CIS, North Africa, Turkey
CIS billet exporters continued to face a lack of demand in some major outlets - notably, Northern Africa and Turkey.
Customers in Egypt and Tunisia cited weak domestic markets for finished long steel products and expected billet import prices to drop further.
Bids from Egypt were heard within the range of $520-525 per tonne cfr, equivalent to $500-505 per tonne fob Black Sea.
Meanwhile, a customer in Tunisia said that the range of $500-505 per tonne fob was too high for him, considering the fall in domestic finished long steel prices.
In Turkey, customers continued to hold back from import billet bookings and preferred to purchase scrap, the prices for which were sharply deceasing last week.
Another reason for the cautiousness of Turkish customers was the loss in the value of the national currency. On July 13, the lira was trading at TRY100 to $20.58, compared with TRY100 to $21.58 on July 6.
CIS suppliers were heard offering billet into Turkey at around $520-530 per tonne cfr, equivalent to $505-515 per tonne fob Black Sea, but customers were willing to pay only $515 per tonne or less, sources said.
In these conditions, buying activity in the CIS export billet market was sluggish, with offers varying mainly within the range of $505-515 per tonne fob Black Sea, depending on the mill.
Several cargoes of Ukraine-origin billet were heard booked within the range of $505-510 per tonne fob Black Sea at the beginning of last week. Various sources, however, noted that the CIS billet market will probably go below $500 per tonne fob Black Sea this week.
A cargo of CIS-origin billet shipped from ports in Russia’s Far East province was heard booked via a trader within the range of $540-545 per tonne cfr to Thailand at the end of last week.
Other billet offers from the Middle East were heard at $545 per tonne cfr Thailand, although traders in Asia said it was possible the material might actually be from Iran.
And market participants said that no customers in Southeast Asia or traders selling into this region were now willing to purchase material from Iran due to the likelihood of renewed US sanctions.
In the Philippines, billet offers were heard around $545 per tonne cfr, for Japanese material as well as for Indian induction-furnace billet.

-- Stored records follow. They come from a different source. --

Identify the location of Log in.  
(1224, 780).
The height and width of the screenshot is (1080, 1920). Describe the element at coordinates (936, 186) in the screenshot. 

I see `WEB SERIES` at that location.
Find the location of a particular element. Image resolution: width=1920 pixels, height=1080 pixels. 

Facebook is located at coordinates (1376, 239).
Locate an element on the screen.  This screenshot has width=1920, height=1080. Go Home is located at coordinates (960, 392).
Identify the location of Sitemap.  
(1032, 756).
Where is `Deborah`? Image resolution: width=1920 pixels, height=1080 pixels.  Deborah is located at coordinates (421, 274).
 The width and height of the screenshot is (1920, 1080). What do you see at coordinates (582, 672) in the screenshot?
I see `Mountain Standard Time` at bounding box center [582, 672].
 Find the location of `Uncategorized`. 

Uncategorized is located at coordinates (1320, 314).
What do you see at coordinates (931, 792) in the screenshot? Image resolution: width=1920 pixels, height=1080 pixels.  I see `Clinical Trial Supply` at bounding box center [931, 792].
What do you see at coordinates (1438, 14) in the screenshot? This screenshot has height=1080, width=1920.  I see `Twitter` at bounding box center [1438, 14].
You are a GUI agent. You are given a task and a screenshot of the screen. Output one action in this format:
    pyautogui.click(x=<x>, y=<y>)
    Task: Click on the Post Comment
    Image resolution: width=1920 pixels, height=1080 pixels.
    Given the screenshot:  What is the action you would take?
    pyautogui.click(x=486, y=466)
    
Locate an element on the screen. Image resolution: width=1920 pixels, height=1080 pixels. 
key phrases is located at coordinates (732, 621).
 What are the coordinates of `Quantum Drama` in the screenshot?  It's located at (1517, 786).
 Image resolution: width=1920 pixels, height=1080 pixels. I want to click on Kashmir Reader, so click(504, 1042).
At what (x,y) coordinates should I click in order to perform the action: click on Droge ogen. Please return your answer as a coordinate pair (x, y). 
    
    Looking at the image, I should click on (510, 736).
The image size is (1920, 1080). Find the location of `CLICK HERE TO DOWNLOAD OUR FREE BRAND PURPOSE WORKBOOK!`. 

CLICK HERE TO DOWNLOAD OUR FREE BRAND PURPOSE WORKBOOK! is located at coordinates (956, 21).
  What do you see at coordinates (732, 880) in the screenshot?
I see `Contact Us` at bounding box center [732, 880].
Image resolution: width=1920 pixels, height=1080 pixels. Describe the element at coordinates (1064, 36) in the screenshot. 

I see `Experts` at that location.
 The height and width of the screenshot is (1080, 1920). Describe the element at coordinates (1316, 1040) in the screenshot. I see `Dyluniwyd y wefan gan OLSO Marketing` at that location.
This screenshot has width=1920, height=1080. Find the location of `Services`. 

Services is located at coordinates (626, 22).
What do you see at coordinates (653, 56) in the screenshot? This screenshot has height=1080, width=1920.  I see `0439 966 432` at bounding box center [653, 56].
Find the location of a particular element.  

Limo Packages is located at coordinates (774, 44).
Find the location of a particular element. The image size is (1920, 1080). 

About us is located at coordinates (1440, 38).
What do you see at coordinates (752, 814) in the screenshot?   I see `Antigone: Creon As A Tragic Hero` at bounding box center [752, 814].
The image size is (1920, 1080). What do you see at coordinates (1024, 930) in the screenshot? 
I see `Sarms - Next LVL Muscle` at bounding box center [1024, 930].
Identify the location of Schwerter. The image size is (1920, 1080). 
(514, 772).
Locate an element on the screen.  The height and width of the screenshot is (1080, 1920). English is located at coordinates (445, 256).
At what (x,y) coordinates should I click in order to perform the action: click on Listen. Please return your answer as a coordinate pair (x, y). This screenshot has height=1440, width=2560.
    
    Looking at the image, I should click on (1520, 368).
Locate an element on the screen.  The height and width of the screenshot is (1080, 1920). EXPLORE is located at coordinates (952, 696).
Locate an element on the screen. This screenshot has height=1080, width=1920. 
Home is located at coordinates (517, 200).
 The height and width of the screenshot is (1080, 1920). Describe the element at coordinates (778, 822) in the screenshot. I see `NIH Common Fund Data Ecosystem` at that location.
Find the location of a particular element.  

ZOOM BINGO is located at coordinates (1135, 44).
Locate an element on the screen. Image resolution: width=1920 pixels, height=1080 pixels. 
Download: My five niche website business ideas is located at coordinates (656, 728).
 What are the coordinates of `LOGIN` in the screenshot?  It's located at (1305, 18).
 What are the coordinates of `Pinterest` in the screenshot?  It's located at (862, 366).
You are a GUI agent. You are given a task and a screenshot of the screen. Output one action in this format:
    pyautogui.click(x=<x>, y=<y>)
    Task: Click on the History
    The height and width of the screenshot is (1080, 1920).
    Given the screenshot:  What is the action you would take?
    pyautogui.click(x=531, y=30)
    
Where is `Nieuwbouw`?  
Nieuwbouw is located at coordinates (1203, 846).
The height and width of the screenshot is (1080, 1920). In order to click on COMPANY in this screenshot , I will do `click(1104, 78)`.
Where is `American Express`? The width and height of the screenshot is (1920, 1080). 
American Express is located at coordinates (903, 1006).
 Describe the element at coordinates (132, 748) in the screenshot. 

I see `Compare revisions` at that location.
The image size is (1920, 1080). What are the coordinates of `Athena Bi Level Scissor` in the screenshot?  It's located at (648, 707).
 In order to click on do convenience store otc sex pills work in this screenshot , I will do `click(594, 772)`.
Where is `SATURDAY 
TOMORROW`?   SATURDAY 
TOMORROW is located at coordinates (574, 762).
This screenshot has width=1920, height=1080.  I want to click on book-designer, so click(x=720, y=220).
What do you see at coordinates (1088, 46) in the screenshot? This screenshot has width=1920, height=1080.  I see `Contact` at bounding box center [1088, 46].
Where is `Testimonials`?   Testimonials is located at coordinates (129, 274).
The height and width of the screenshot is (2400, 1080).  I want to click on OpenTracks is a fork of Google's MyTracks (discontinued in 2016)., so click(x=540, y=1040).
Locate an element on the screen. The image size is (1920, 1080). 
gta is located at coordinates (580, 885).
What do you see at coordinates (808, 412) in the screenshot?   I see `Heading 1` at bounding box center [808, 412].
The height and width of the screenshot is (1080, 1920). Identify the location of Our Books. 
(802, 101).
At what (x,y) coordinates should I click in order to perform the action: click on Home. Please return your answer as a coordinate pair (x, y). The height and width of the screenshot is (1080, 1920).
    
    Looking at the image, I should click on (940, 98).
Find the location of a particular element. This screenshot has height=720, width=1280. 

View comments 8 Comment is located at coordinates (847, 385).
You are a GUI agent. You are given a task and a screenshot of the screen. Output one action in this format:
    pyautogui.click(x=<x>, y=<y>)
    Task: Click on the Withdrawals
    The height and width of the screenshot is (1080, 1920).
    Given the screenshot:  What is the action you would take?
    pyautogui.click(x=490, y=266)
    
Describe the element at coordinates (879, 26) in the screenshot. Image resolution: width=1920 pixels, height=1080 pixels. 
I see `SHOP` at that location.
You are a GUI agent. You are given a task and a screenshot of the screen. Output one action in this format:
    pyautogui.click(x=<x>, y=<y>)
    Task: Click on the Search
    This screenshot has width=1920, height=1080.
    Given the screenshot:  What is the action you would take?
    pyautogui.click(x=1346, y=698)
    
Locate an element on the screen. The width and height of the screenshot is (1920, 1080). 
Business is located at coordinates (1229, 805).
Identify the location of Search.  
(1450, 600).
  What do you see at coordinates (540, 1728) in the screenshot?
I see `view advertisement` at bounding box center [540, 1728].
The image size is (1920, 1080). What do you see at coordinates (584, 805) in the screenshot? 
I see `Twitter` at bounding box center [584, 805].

Vietnamese induction-furnace billet was offered at $540 per tonne cfr Manila.
But offers and deals prices in the region decreased slightly over the week on sparse trading.
“Re-rollers are facing very thin margins and low rebar prices in the domestic market, so they cannot pay high prices for billet,” a Philippines-based trader said.
No export offers of Chinese billet were reported in the market last week.
Market participants thought an offer of Q235 150mm billet should be around $520 per tonne fob to foreign customers, based on domestic prices.
Meanwhile, local billet prices were 3,720 yuan ($556) per tonne ex-works on Friday, up by 100 yuan per tonne from last Friday.
Billet prices rose over the week due to participants’ concerns about production restrictions in Tangshan province.
The inventory volume for the product in Tangshan was flat at 240,000 tonnes on Friday, a billet trader in Tangshan said, quoting a local industry information provider.
Iran, Middle East
Another billet market which had shown a price increase over the past week was Iran. This was despite generally low buying activity in foreign outlets.
The price increase arose from reduced availability of material.
One of the reasons for a reduced allocation of billet for exports was increased demand for the semi-finished product in the domestic market. This was not spurred by real consumption, however, but by a loss in the value of the national currency.
“The [Iranian] rial is losing value very quickly due to the [likelihood of renewed] US sanctions, so people involved in trade prefer to buy commodities rather than to keep money in their hands,” a source familiar with the situation told Metal Bulletin.
Another reason for the reduced availability of semi-finished steel was that some mills in Iran faced challenges in obtaining supplies of raw materials, again stemming from currency issues. Some mills could not purchase sufficient quantities of direct-reduced iron (DRI) due to their lack of liquidity, sources said.
And semi-finished steel production was also being influenced by a shortage of water in the country during the dry summer period.
In such conditions of reduced availability, offer prices for Iran-origin billet increased week on week to $505-510 per tonne fob, against $500-505 per tonne fob a week earlier.
Customers in the Gulf Co-operation Council (GCC) nations reported offers within the range of $520-535 per tonne cfr.
In the United Arab Emirates, Iranian billet offers were heard at $530-535 per tonne cfr, but no bookings were reported made over the week.
In Southeast Asia, Iranian billet was available at $540 per tonne cfr, sources told Metal Bulletin.
Recent bookings of such material were reported within the range of $500-505 per tonne fob in late June.
Jessica Zong in Shanghai, Fiona Lam in Singapore, Serife Durmus in Bursa, Cem Turken in Mugla, and Felipe Peroni in São Paolo contributed to this report.
The downtrend in the global billet market continued in the week ended Friday July 13 amid weakness in finished long steel prices, decreasing import scrap prices in Turkey, and generally unfavorable conditions in the global steel market.